Much of the criticism of the viatical and life settlement marketplace centers on the existence of these fraudulent practices. But they're readily remedied through regulation, enforcement, and disclosure.

Regulation

Without credible regulation on a nationwide basis, the market will be dogged by lack of confidence on the part of both sellers and buyers; and that lack of confidence will prevent this nascent market from developing in a way that will achieve its potential benefits. Thirty-three states have enacted statutes to regulate viatical and life settlements. These laws deal with issues such as minimum payments to viators based on life expectancy; privacy guarantees; and investor protections. The remaining 17 states should enact similar legislation promptly.

Moreover, at the federal level, the House Financial Services Committee has passed the Financial Services Antifraud Network Act (H.R. 1408), which should be enacted into law.

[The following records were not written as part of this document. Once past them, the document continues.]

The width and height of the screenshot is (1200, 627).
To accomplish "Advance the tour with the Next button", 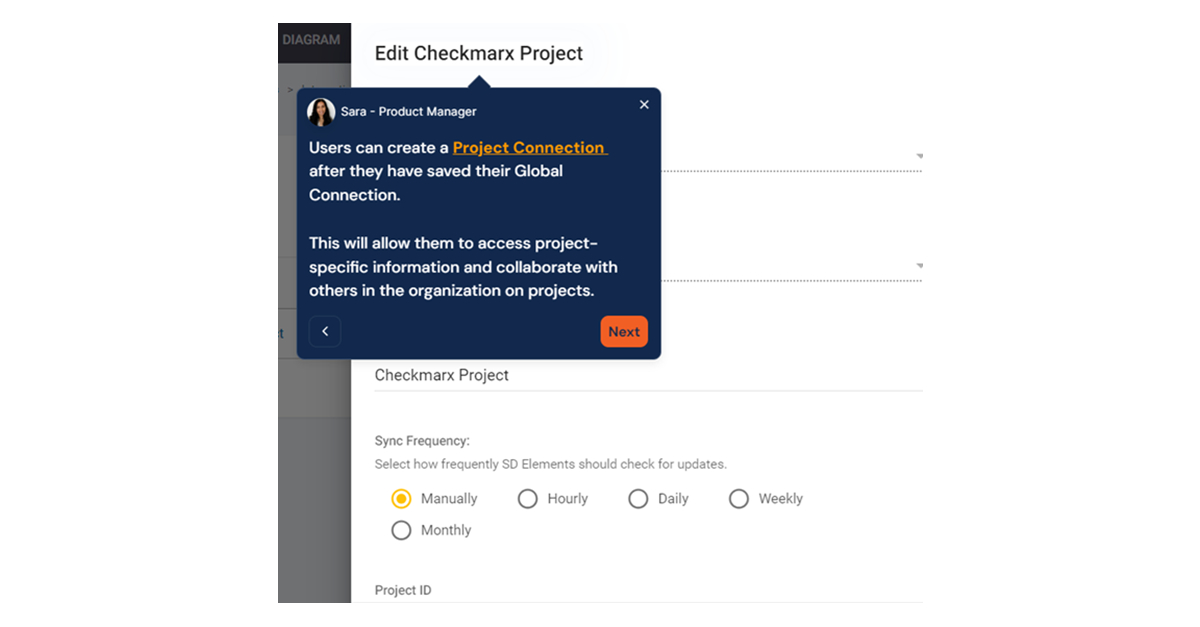I will (x=623, y=331).
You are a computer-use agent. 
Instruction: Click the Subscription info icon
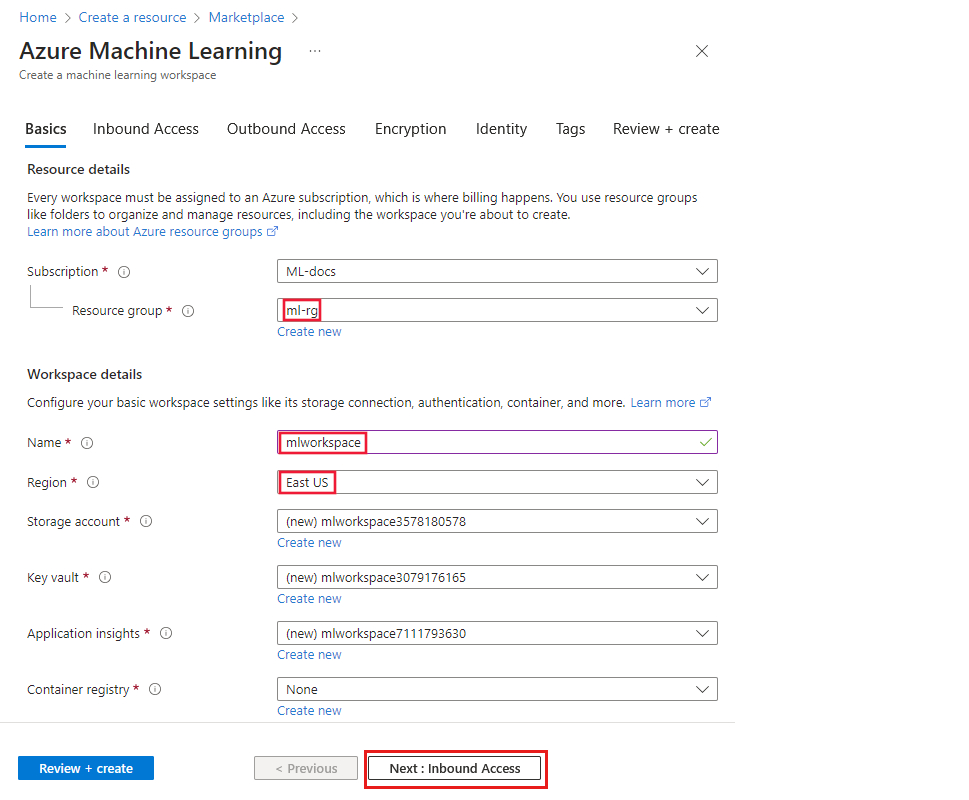(123, 271)
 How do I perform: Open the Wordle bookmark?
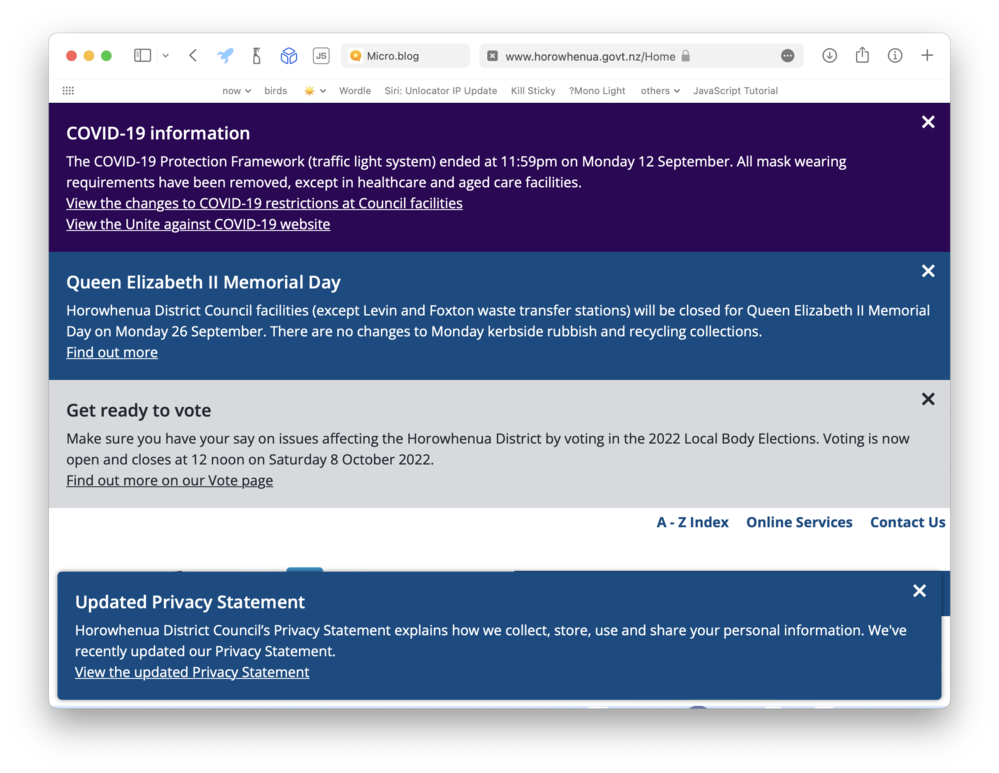tap(354, 90)
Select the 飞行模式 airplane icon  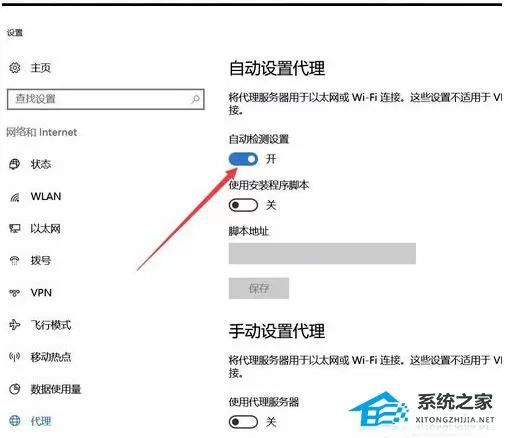coord(15,324)
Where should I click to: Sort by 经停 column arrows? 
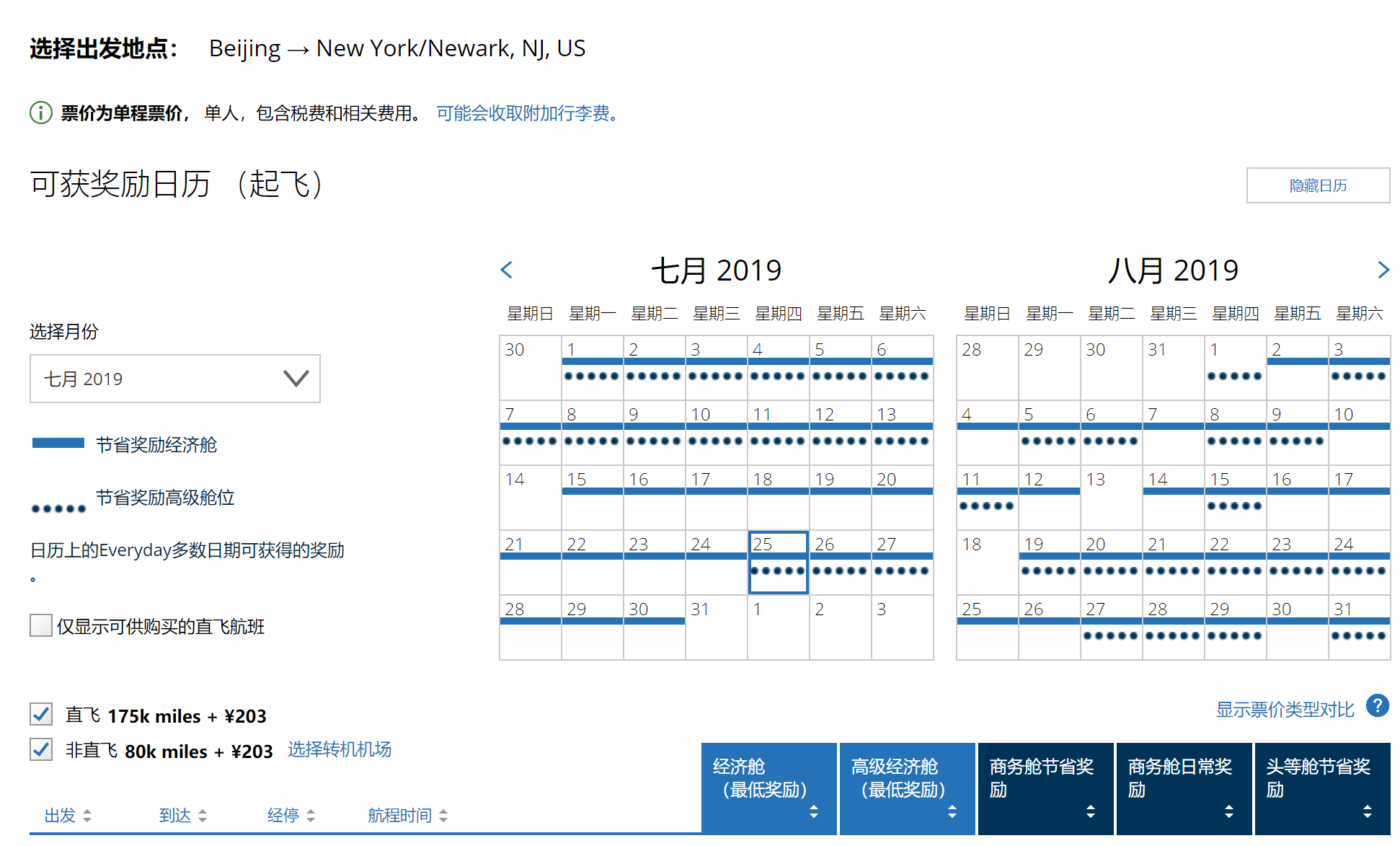311,816
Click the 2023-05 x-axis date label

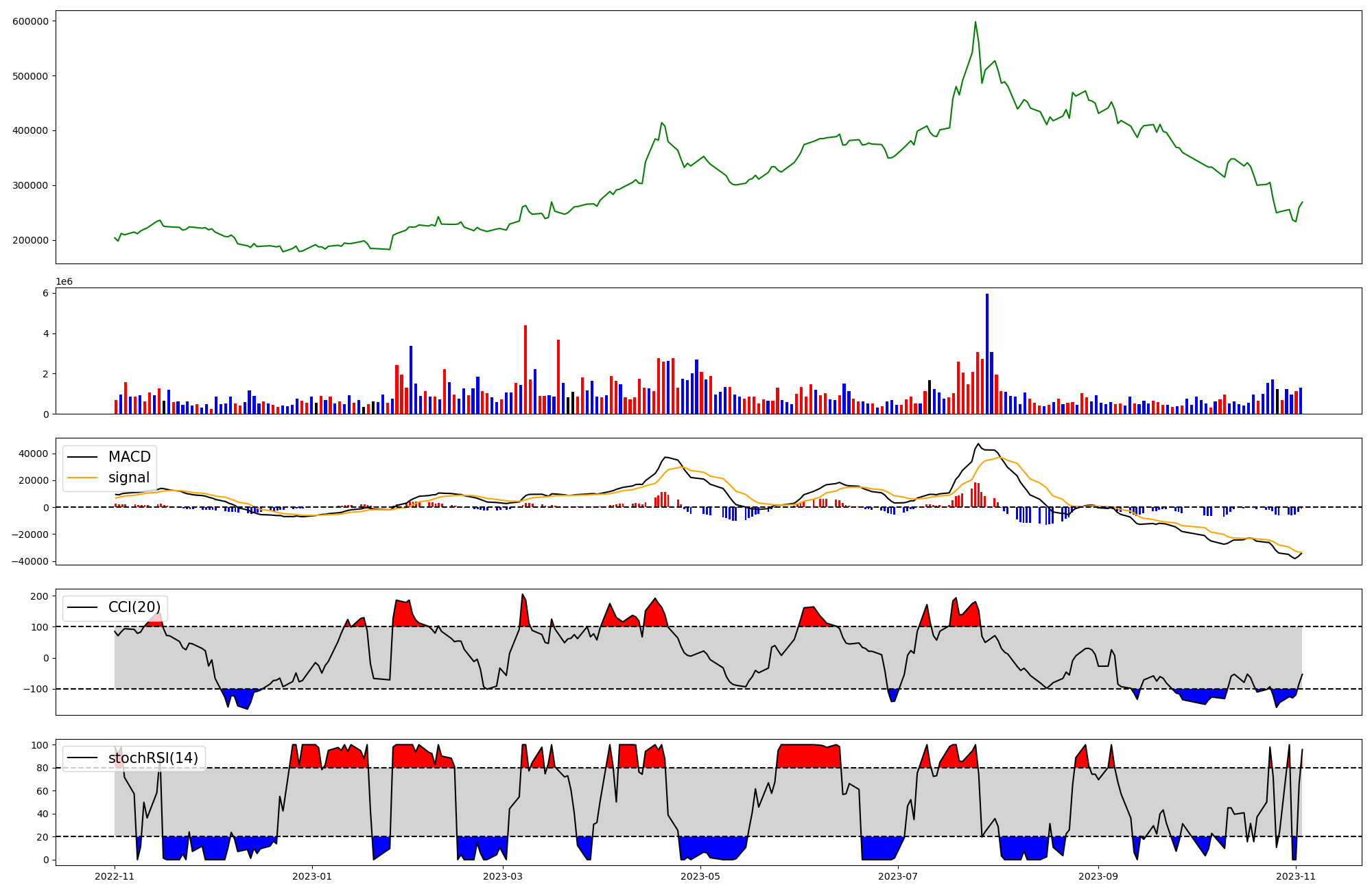tap(700, 876)
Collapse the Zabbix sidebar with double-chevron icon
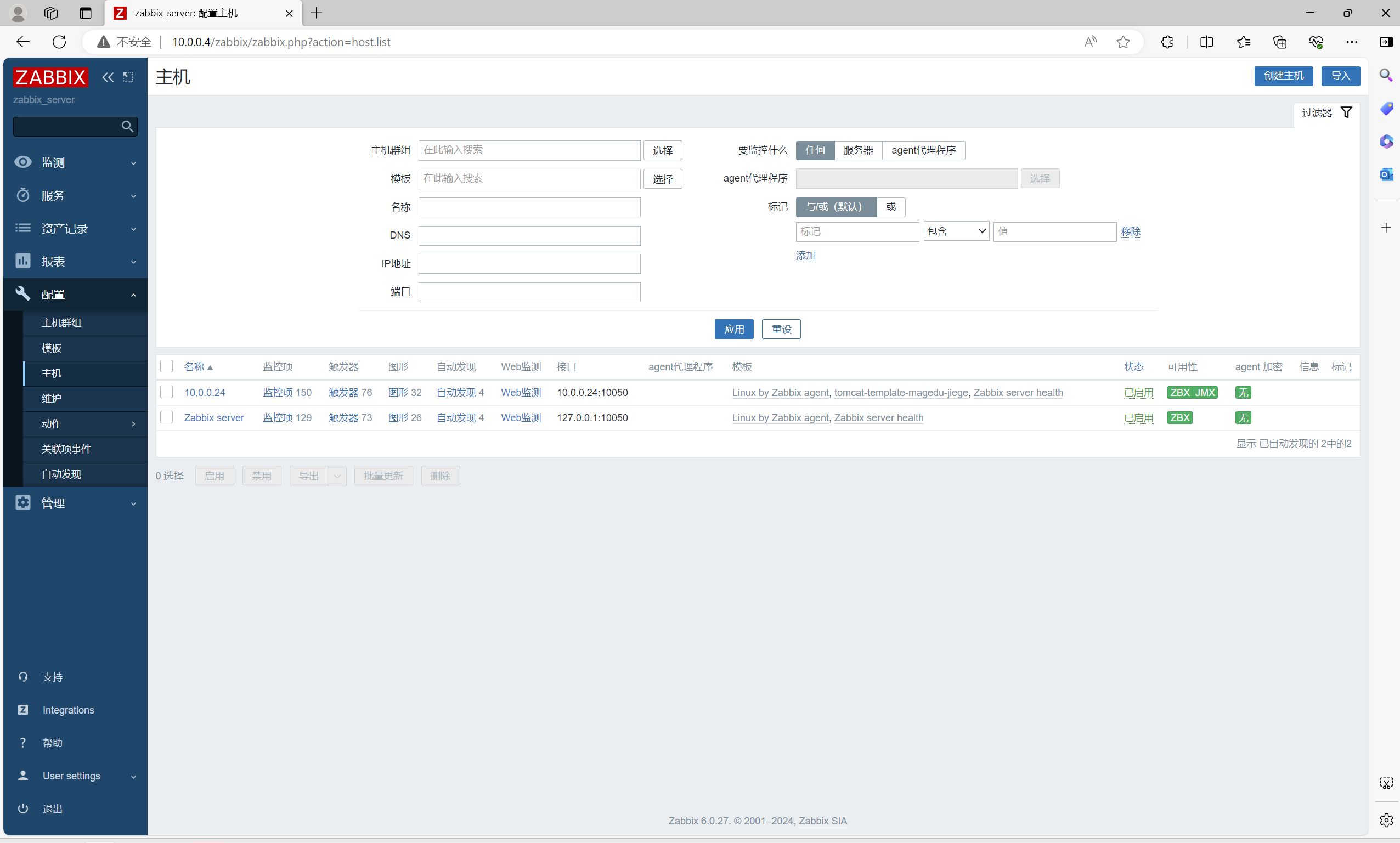The image size is (1400, 843). tap(108, 77)
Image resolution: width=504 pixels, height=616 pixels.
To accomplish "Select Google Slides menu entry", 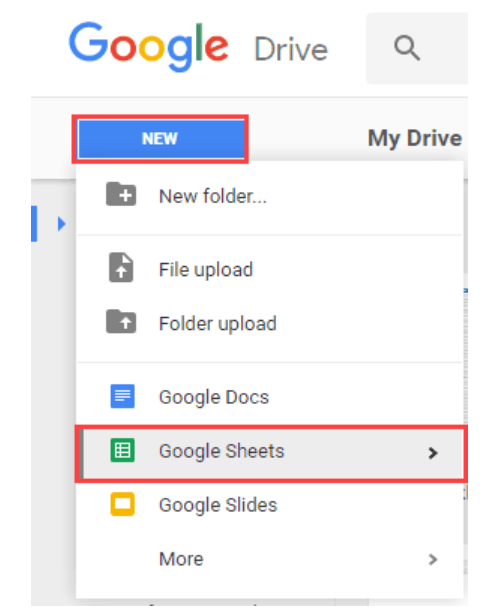I will (x=269, y=505).
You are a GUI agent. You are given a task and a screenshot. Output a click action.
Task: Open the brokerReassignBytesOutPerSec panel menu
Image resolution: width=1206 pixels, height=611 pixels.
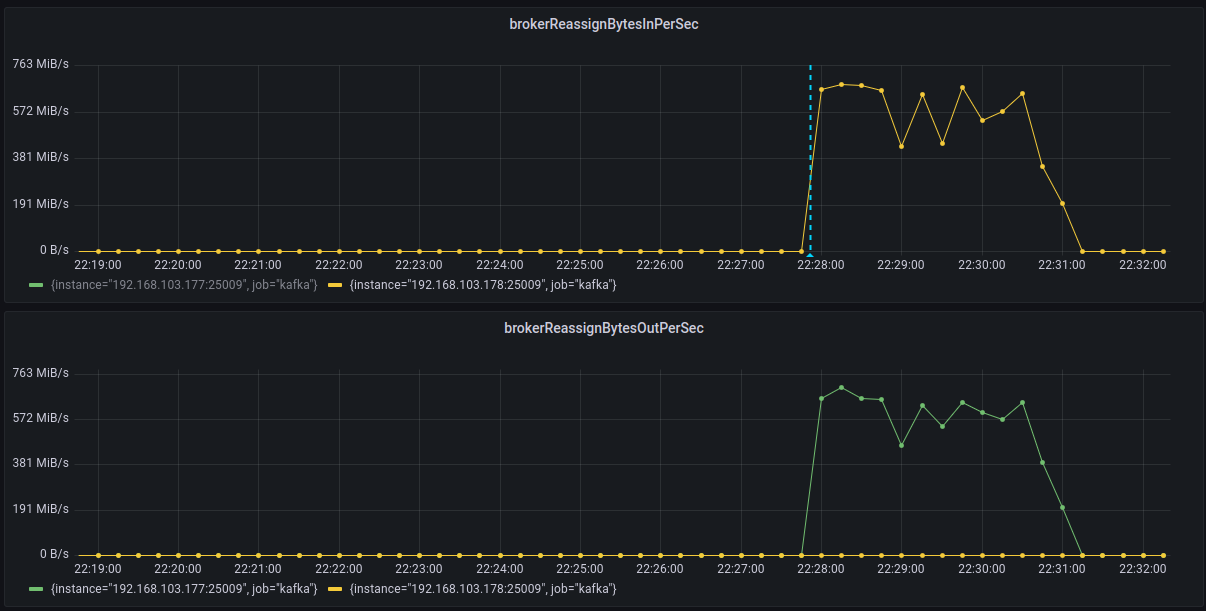tap(604, 327)
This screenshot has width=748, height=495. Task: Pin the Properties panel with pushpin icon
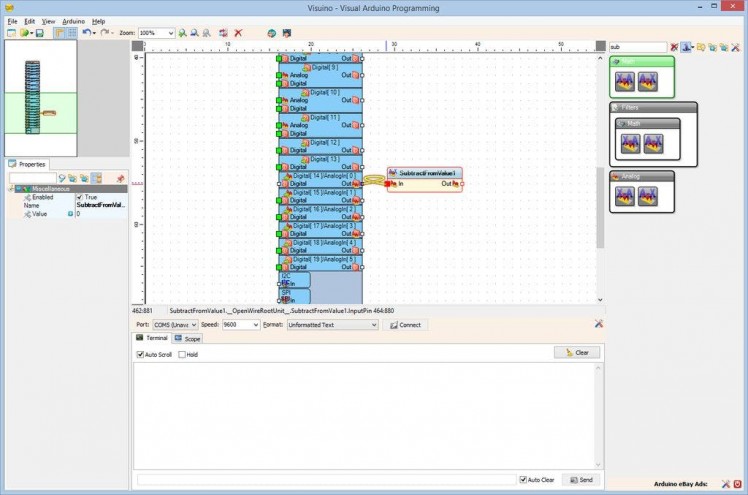click(121, 178)
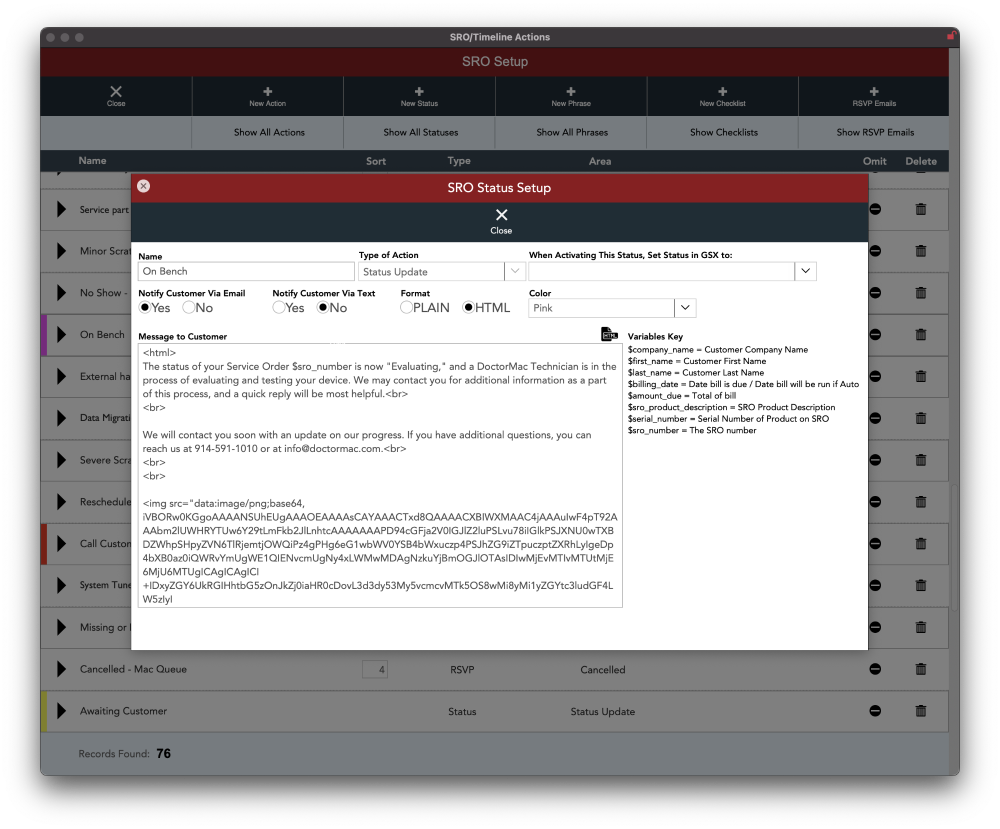Viewport: 1000px width, 829px height.
Task: Click the New Status plus icon
Action: point(419,91)
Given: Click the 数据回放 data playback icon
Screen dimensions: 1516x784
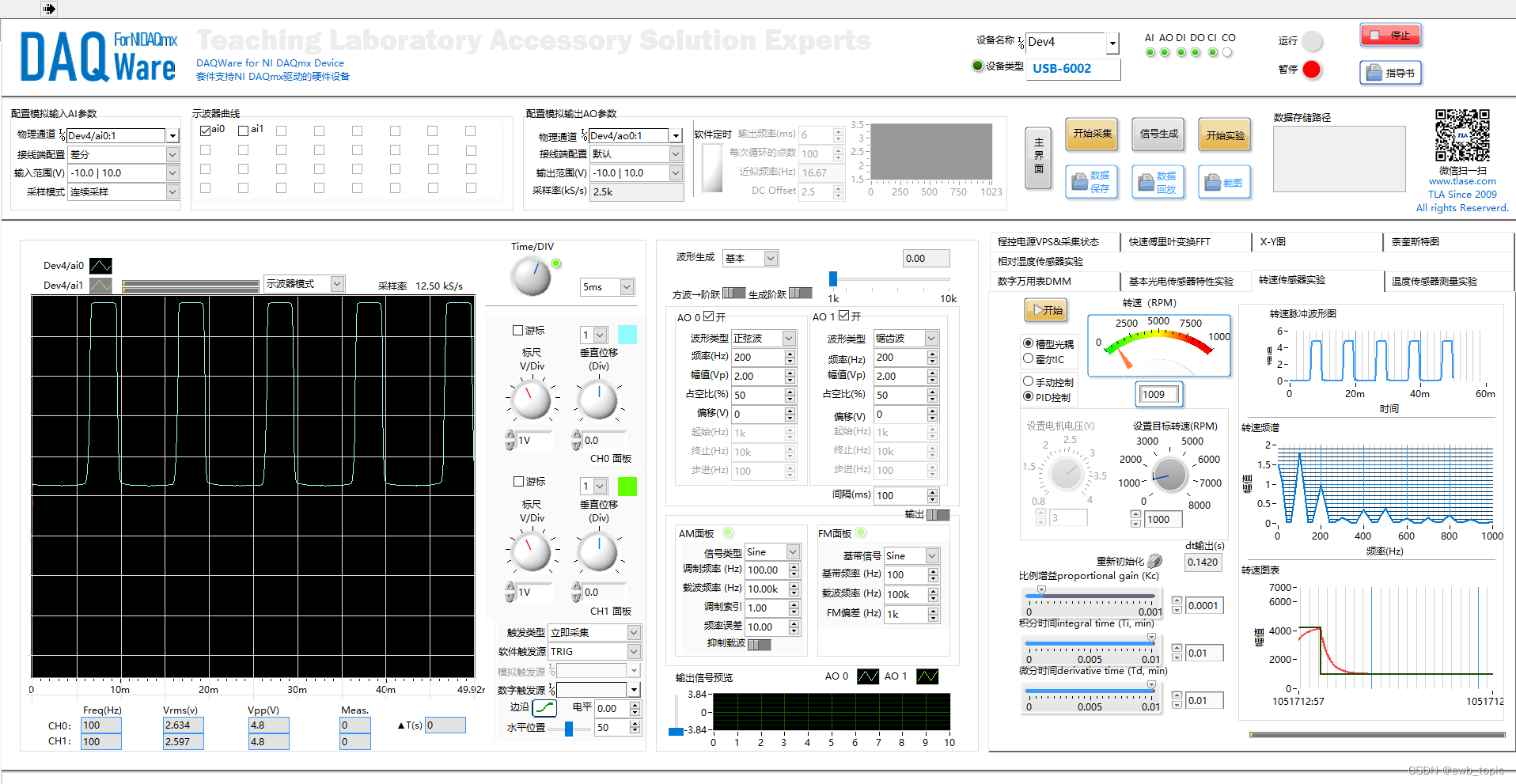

This legislation will create a new computer network to link together the existing state and federal databases of banking, securities, and insurance regulators in an effort to combat fraud in the financial services industry.

Although H.R. 1408 isn't narrowly targeted at viatical and life settlements, it would have the salutary effect of giving regulators one more tool for combating fraud and abuse, thereby helping build confidence in the free market for life insurance policies 

Enforcement and Disclosure

Every state has laws on the books that make fraud a crime. Authorities should vigorously enforce these laws as they pertain to viatical and life settlements.

Buyers should be informed of the real risks and returns regarding purchase of life insurance policies. For example, they need to understand that the risk of policyholders living longer than their life expectancy is a very real one, and that this can cause significant losses to investors.

The industry will also have to think through novel issues that have arisen because of the development of this new market. Jon Gallo, co-chairman of the Life Insurance Committee of the Real Property, Probate, and Trust Law Section of the American Bar Association, has written: "The growth of the secondary market [for life insurance policies] has raised numerous fascinating and troubling questions. [For example,] what is the liability of the trustee of an insurance trust who allows a thinly funded policy to lapse if the policy had a value in the after market? And what is.[the] liability [of financial and estate planners] for failing to tell the trustee and the insured about the after-market?"

To say that the market's problems can be corrected with regulation, enforcement, and disclosure is to say that the problem is not the market itself, but inadequate regulation, enforcement, and disclosure. Nevertheless, critics often bemoan - often in highly dramatic terms - the very existence of the free market for life insurance.

For example, two executives at a major insurer have recently written, "While the secondary market for insurance is not unscrupulous overall . it's unfortunate that . [the] very purpose [of life insurance] is being compromised . . [Viatical and life settlements] negate the concept of insurable risk [and] they have nothing to do with the law of large numbers, which is what insurance pricing is based upon. How will this affect the cost of coverage?" they ask ominously. "Will life insurance become less affordable for those sincerely seeking financial protection for their loved ones?"

Such overheated criticism of the market itself is both short-sighted and ill-conceived. The emergence of a free market for life insurance policies is not only a major business opportunity, but - more important - a step toward greater fairness in the life insurance business. It would be unfortunate indeed if the ultimate legacy of Wright's reforms were to prevent that step from being taken.